TASK DETAILS
Report every line of the entries that contains the word "will".
Segment Start: PROVIDED DATA
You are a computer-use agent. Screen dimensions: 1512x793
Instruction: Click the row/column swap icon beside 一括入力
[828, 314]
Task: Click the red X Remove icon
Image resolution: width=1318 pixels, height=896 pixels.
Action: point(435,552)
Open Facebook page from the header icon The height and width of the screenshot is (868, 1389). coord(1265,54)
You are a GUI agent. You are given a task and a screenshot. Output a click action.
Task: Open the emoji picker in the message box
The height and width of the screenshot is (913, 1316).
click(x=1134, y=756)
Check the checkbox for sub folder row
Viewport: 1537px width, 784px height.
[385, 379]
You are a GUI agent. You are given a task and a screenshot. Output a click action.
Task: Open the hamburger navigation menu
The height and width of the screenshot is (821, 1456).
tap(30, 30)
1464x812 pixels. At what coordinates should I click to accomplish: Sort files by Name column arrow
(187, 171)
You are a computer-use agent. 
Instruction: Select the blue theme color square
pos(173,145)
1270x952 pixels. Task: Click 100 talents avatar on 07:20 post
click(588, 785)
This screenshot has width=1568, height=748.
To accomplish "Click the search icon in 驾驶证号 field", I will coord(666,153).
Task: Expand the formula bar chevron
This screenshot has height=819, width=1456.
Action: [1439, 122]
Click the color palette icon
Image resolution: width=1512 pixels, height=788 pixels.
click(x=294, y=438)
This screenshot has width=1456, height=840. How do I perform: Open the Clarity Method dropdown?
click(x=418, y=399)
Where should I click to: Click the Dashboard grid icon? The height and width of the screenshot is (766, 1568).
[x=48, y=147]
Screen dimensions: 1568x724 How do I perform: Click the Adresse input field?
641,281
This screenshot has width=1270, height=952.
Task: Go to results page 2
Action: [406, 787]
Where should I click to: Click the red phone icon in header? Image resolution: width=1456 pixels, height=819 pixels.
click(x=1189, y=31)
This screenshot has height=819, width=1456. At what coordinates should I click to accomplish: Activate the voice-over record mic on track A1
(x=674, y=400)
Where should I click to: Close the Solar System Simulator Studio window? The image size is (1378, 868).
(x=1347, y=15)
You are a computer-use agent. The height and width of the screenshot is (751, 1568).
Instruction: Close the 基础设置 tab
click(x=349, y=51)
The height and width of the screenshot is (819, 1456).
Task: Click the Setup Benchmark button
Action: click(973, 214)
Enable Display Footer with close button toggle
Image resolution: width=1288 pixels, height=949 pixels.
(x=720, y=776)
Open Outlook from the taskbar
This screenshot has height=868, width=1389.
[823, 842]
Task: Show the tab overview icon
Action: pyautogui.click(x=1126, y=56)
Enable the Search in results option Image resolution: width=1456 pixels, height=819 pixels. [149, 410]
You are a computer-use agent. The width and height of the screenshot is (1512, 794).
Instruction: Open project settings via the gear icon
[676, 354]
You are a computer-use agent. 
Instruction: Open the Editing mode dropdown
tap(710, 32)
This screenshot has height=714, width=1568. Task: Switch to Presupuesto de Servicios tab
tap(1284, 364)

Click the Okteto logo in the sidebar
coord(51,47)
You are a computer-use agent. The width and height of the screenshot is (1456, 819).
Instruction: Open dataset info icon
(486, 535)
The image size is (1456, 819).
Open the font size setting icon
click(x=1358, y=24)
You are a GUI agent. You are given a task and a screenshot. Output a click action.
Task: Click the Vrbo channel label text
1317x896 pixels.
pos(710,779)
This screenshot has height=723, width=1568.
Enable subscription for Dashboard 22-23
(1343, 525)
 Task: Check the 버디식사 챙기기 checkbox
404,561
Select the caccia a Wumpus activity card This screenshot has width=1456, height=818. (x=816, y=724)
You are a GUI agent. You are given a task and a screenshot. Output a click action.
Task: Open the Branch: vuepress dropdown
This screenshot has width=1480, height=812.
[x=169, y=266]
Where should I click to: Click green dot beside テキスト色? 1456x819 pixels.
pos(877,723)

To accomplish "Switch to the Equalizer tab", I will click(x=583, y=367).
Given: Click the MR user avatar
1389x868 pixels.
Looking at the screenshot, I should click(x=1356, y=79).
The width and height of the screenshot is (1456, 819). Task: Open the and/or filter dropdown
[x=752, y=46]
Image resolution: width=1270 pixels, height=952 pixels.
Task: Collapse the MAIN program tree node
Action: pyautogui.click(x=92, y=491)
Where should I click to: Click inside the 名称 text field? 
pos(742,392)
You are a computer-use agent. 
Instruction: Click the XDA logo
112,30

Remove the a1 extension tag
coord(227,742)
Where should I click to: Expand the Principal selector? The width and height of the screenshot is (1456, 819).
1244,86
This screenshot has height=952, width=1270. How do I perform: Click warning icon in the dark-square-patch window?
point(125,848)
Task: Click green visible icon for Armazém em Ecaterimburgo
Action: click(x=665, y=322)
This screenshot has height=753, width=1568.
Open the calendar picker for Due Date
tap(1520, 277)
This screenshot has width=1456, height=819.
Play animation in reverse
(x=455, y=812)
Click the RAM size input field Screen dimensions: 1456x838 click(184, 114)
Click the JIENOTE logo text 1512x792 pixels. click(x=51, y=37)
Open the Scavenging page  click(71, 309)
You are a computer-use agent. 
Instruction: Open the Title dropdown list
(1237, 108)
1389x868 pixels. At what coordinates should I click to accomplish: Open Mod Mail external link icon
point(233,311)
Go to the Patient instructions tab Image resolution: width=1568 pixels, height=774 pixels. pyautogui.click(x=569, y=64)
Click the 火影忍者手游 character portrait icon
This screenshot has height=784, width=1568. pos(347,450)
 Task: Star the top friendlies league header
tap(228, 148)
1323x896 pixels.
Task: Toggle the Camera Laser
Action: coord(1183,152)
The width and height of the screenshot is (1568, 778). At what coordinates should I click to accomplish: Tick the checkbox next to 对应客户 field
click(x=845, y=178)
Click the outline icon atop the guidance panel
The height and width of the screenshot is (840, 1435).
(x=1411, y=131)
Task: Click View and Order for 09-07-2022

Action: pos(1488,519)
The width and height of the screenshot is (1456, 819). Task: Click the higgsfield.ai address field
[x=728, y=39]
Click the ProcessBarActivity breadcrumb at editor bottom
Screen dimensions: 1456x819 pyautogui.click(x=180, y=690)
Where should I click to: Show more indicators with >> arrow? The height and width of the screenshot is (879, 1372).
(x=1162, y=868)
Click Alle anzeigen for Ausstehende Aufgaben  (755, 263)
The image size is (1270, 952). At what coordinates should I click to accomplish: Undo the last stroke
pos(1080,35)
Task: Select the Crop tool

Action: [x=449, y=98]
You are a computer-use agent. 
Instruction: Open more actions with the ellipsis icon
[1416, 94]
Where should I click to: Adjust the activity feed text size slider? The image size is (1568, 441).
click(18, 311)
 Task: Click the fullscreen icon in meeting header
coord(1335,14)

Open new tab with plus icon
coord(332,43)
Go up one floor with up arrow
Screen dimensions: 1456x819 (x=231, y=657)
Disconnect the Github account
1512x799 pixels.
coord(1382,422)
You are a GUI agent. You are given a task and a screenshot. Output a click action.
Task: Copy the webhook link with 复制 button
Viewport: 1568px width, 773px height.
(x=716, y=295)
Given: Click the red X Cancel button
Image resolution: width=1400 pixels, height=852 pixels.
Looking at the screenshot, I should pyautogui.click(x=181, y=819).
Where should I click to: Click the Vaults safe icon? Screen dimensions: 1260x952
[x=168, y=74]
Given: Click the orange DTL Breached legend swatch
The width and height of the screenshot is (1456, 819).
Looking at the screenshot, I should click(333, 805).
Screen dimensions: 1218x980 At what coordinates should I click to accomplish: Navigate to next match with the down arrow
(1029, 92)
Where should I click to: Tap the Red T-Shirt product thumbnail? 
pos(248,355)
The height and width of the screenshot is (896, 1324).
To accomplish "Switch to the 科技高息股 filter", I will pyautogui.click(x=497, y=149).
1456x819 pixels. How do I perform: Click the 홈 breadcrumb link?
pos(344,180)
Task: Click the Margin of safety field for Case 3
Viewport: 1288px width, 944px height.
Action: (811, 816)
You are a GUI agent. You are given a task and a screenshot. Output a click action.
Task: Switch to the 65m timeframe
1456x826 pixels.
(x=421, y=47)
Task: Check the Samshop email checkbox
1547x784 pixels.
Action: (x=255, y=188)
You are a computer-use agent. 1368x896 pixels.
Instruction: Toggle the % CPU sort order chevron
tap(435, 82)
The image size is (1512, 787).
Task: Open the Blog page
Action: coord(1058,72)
Segment End: PROVIDED DATA
EXPECTED OUTPUT
To accomplish "Click the search icon in 驾驶证号 field", I will coord(666,153).
To accomplish "Switch to the Equalizer tab", I will click(x=583, y=367).
To accomplish "Switch to the 科技高息股 filter", I will pyautogui.click(x=497, y=149).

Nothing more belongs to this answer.